On the grounds between the church and the parish office, a labyrinth was built in 2010, later removed in 2018.   And in 2011, two “new” hymn panels were obtained by Deacon Nancy Hauser from the storehouse of the Diocese. The panels had belonged to St. Augustine of the Covenant, an historic black church in North Philadelphia that had been closed. The panels went mounted on the walls of the church behind the altar facing the congregation. 

 

The offices of the Church of Advent were relocated into the main Advent Campus in May 2018 and the old Rectory that had housed the offices for many years was refurbished and was rented out as a residential home for the foreseeable future to generate additional income for Church of the Advent.  Also in 2018, two old memorial stained glass windows were refurbished and installed in the back of the sanctuary. 

 

This history has presented just the major peaks happening in Advent’s story. But this is just one history among so many: long histories of prayer and worship, a history that tells of the support for one another in times of trouble, a history of listening to and answering the needs of our community, a history of joyous good fellowship and a history of a congregation just trying to lead good Christian lives. 

 

 

 

 

Happy Birthday to Us!

Happy Birthday to Us!

May 1st

For 137 years, our church community has faithfully served God by making his mission visible in Kennett Square. Here’s to many more years of making a difference together!

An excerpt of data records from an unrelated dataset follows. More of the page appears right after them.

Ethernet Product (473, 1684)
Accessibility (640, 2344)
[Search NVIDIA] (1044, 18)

Do you know how and when Advent started? The following is a brief excerpt from A History of Church of the Advent by Bill Stelzer

On May 1, 1882, a Pennsylvania judge put pen to paper and the Episcopal Church of the Advent in Kennett Square was born. With the signing of that Charter, a small group of Episcopalians became a Church.

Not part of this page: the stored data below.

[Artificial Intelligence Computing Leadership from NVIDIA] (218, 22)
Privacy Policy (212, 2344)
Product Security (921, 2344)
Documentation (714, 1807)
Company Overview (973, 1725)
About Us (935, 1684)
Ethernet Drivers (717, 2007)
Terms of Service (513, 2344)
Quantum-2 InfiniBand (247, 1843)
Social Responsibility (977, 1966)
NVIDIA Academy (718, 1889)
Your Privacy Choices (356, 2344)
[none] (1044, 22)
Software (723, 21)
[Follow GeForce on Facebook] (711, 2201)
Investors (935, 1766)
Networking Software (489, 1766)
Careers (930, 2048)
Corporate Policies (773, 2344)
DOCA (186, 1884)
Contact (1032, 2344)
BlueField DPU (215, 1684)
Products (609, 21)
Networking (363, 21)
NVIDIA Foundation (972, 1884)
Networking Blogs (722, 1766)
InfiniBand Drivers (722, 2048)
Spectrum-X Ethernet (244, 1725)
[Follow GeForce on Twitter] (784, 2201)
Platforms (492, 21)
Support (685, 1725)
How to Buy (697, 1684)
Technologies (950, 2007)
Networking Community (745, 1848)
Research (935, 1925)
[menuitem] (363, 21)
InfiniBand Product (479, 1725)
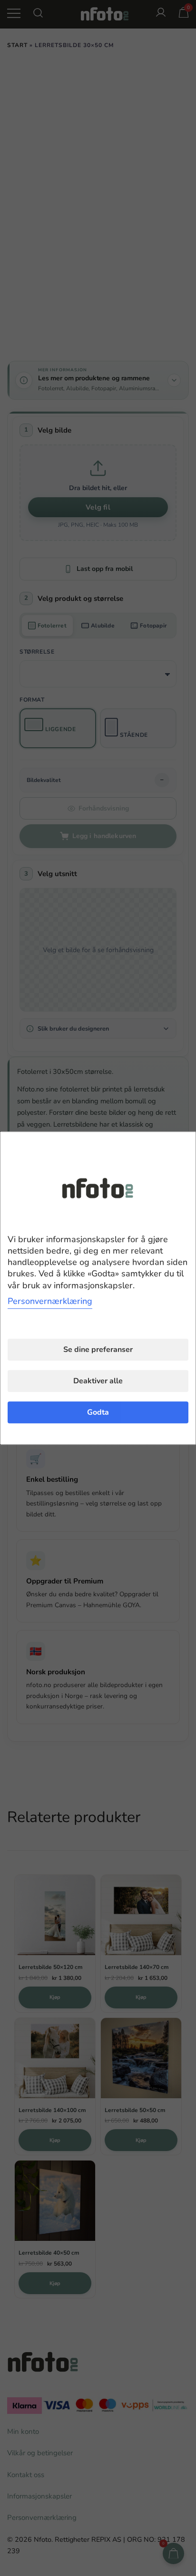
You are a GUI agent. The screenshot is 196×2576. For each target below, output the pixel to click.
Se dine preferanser (98, 1349)
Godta (98, 1412)
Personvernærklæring (50, 1301)
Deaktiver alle (98, 1381)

One of the petitioners who worked with the Diocese to request the charter was Theodore Hadley whose son, Charles, was to be the owner and publisher of the local newspaper. Later, Charles and his sister, Irene, established the Hadley Fund in memory of their parents, Theodore and Elizabeth. The Hadley Fund today still brings to Kennett highly acclaimed programs for, as stated, the civic betterment, social welfare, and education of our local communities.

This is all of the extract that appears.